Problem to solve ▸ Find each line of the material below that contains the string "Debug" with matching case, and copy those lines in full.

Information given ▸

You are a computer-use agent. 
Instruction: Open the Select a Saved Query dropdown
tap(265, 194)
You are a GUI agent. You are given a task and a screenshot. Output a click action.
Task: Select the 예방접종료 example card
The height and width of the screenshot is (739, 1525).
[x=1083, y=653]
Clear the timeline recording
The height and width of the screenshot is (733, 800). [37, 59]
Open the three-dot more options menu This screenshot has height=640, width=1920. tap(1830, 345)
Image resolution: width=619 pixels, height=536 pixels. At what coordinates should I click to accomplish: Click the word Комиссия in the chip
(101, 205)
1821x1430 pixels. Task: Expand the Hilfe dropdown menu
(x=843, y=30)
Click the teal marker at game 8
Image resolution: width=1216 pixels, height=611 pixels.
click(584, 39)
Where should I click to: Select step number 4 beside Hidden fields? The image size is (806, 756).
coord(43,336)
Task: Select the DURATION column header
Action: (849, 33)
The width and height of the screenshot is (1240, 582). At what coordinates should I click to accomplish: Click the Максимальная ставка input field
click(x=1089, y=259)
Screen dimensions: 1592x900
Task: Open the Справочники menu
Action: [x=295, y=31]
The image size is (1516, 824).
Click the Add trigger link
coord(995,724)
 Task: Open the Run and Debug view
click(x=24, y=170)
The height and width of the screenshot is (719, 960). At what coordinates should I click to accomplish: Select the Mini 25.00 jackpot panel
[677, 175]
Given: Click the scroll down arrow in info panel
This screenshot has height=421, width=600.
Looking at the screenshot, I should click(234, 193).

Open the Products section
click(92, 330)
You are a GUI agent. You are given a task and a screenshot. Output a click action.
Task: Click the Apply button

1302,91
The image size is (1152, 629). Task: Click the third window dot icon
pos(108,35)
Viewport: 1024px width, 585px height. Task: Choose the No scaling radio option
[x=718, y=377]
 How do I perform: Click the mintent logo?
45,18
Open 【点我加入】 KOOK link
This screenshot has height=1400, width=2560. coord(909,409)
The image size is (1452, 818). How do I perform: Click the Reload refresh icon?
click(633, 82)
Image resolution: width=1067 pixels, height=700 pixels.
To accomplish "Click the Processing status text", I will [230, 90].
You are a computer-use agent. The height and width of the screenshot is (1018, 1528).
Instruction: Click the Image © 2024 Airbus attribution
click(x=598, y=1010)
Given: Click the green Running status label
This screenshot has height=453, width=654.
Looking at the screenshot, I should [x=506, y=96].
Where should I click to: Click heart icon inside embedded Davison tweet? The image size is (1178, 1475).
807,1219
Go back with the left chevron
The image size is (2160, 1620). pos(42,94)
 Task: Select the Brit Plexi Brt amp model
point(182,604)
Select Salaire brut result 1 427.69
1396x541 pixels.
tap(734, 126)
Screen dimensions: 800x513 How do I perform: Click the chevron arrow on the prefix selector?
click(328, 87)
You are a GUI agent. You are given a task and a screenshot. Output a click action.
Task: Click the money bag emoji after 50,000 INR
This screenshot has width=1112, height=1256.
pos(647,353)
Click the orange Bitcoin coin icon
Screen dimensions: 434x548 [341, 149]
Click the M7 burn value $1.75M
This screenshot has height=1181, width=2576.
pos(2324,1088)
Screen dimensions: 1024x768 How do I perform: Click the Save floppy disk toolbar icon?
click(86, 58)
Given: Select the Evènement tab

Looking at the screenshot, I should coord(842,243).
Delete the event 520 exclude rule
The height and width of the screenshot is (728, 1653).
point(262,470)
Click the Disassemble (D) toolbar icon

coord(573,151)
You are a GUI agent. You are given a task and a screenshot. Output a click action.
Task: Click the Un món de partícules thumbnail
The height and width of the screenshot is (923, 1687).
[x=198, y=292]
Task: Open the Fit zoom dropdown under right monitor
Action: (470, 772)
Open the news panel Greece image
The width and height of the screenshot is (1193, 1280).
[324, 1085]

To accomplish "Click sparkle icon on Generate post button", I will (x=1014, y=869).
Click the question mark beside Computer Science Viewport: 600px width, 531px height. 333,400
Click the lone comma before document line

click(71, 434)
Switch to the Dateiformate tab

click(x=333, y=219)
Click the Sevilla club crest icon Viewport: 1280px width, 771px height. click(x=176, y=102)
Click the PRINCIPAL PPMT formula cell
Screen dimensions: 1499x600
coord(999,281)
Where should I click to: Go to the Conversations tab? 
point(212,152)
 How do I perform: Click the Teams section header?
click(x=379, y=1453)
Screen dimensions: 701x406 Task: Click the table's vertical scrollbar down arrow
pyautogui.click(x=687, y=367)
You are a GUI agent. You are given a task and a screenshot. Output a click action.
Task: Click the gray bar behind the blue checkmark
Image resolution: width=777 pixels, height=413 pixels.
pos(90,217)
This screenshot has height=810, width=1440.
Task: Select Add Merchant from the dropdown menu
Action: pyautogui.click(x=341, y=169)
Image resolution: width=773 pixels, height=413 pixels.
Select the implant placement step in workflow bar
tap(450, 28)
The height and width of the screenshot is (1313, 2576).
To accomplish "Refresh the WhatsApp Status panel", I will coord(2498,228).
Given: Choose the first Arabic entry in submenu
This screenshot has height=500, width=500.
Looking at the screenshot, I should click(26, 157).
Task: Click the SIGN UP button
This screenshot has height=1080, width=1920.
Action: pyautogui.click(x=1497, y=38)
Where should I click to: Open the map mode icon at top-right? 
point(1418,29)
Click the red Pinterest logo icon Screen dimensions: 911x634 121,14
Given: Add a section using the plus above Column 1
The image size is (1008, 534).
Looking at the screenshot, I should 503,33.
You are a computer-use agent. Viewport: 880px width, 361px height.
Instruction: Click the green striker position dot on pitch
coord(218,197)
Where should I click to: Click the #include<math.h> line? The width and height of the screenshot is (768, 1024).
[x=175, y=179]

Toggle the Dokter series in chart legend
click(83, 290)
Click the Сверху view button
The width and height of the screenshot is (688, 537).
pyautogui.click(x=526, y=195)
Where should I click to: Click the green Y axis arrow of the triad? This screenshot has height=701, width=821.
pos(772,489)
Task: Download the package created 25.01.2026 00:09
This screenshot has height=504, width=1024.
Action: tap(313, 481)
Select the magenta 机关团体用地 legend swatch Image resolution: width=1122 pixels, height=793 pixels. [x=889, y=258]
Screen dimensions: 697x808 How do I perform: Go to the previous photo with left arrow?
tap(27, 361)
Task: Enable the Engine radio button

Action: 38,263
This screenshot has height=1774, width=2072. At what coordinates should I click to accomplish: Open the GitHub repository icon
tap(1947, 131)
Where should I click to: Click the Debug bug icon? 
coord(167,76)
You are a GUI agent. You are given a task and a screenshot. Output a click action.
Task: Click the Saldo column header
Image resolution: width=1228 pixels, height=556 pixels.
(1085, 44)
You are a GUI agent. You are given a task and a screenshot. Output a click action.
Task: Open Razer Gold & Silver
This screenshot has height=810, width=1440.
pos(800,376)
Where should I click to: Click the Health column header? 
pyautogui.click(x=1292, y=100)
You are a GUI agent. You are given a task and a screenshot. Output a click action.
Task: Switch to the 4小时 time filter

Full solution ▸
 Task: Open the Run and Debug view
Where should I click to: Click the Debug bug icon? 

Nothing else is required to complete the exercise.